### RECORD EXCERPTS ###
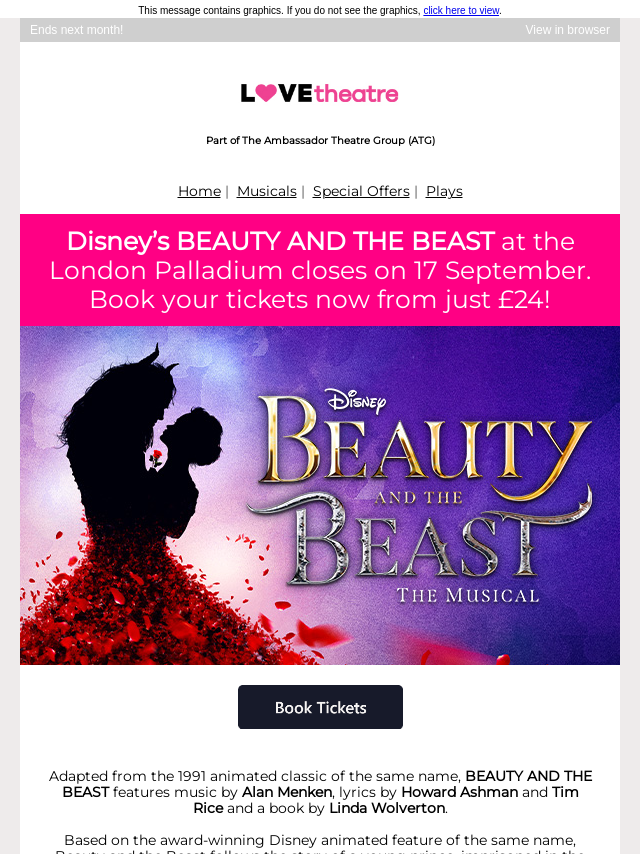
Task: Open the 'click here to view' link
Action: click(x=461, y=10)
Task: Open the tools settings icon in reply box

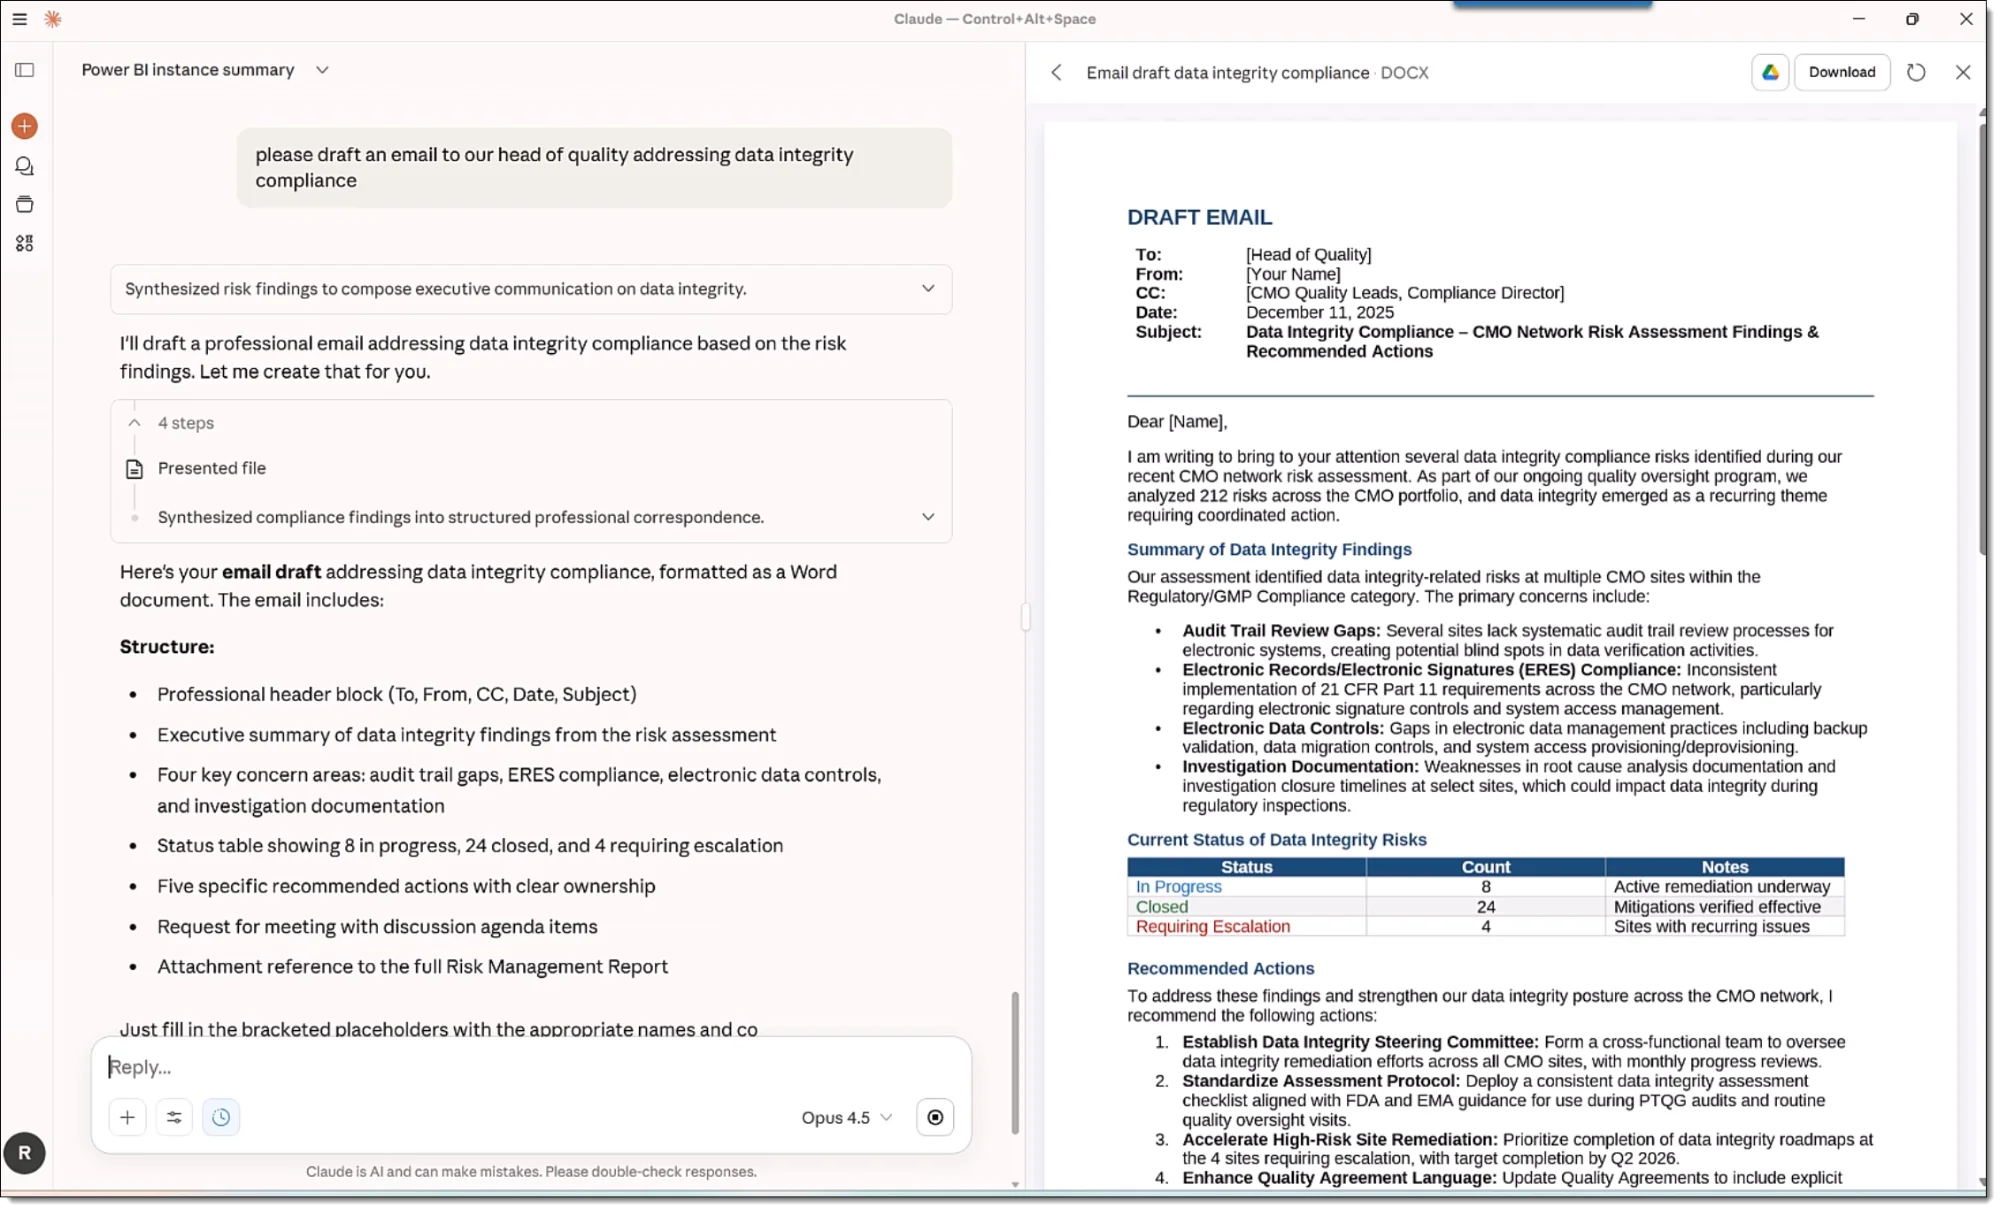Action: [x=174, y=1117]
###
### RECORD EXCERPTS ###
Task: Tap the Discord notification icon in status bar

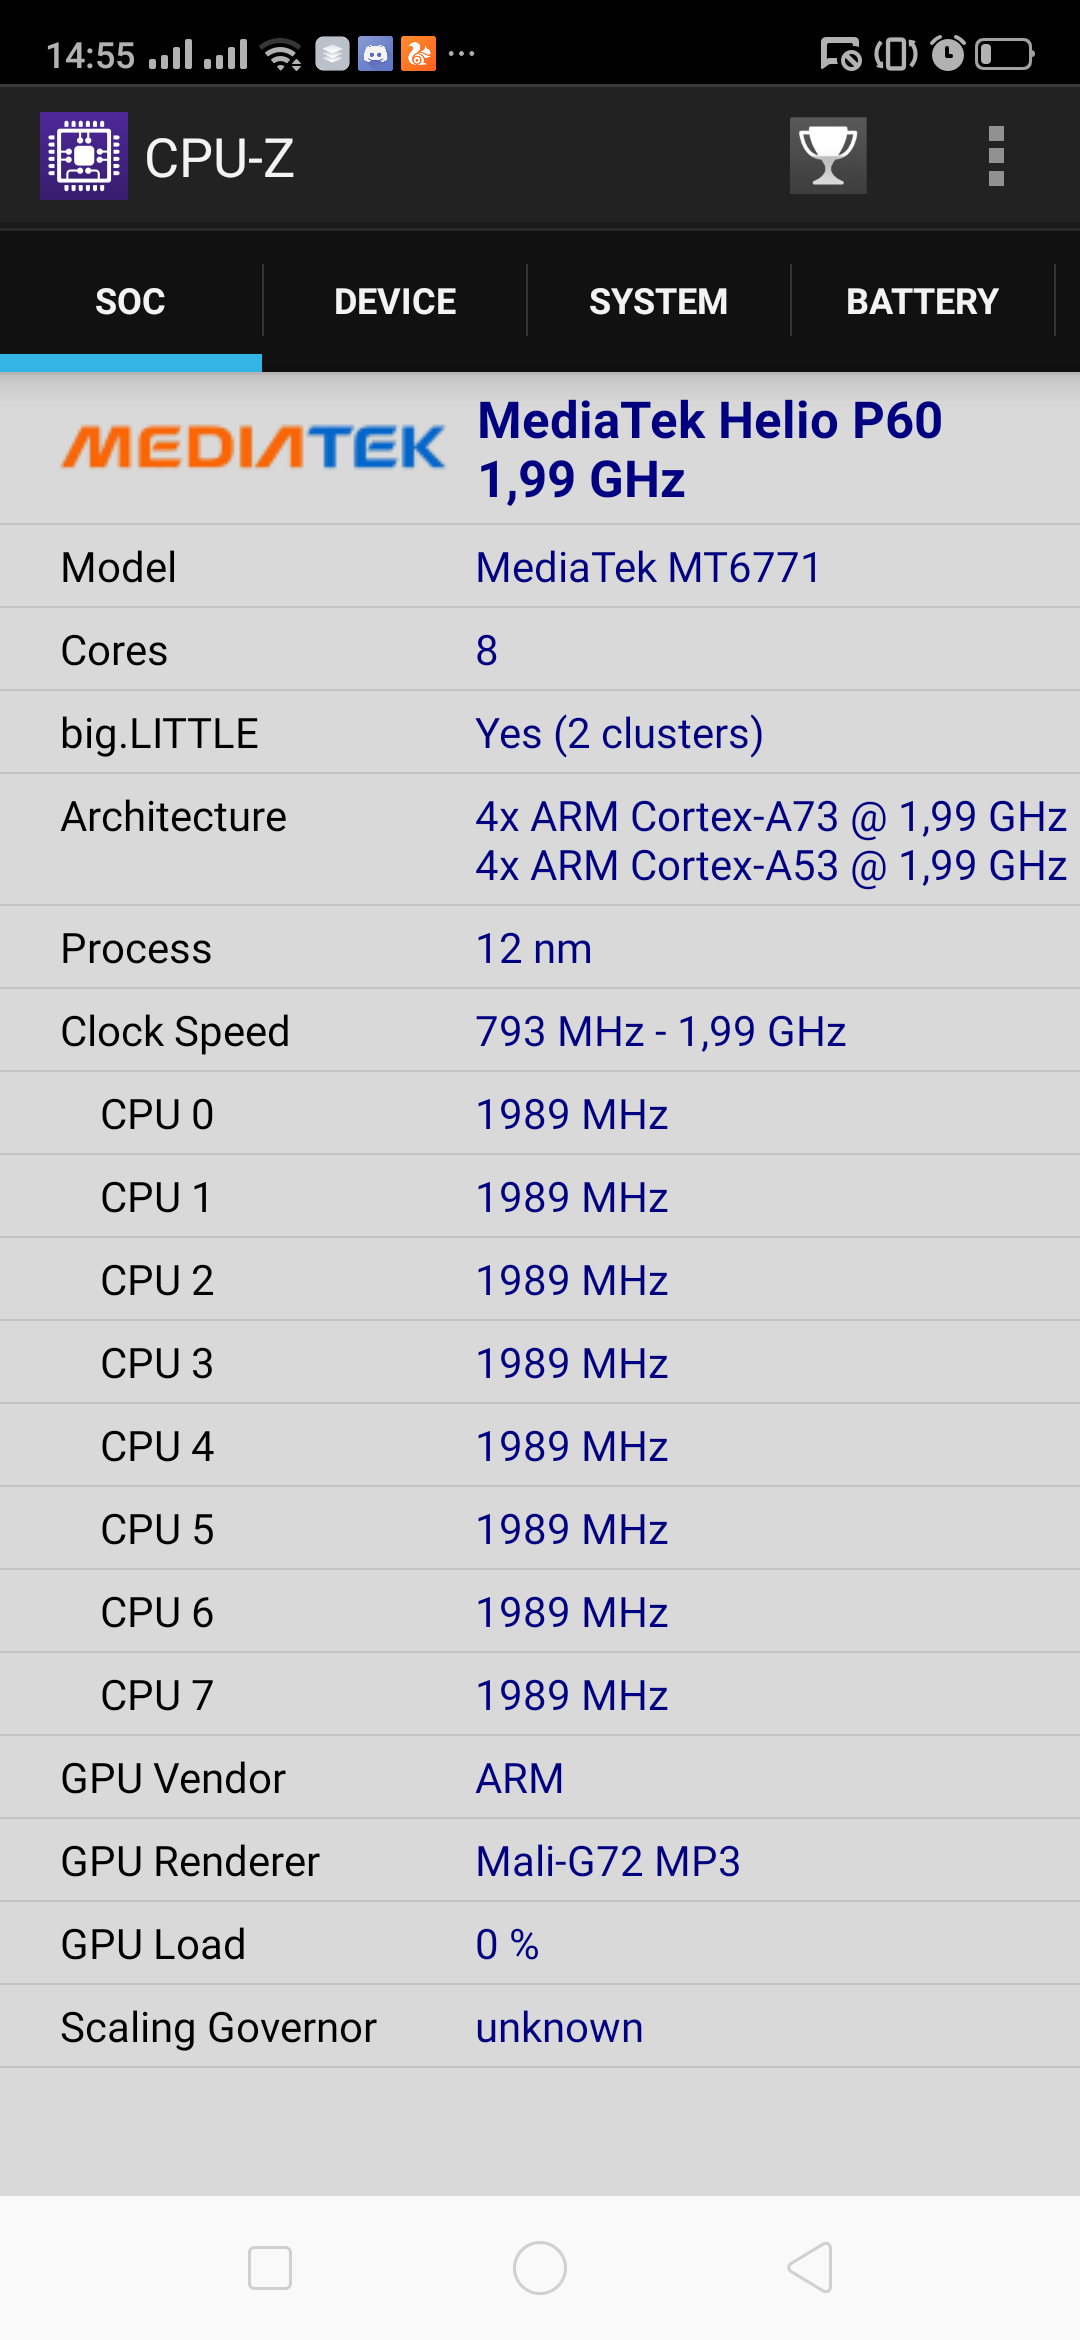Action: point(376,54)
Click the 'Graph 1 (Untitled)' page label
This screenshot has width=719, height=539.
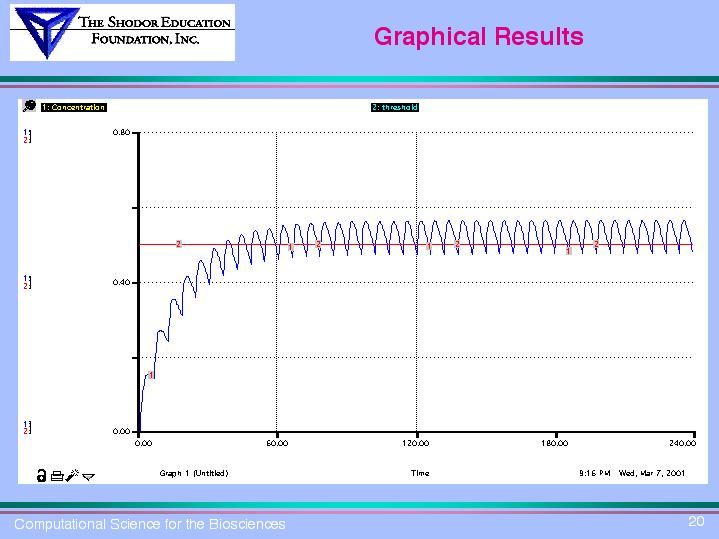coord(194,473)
###
Show each line above that contains the string "Task", treating uppercase and lowercase letters as different.

Task: Open the 'click here to view' link
Task: Open the tools settings icon in reply box
Task: Tap the Discord notification icon in status bar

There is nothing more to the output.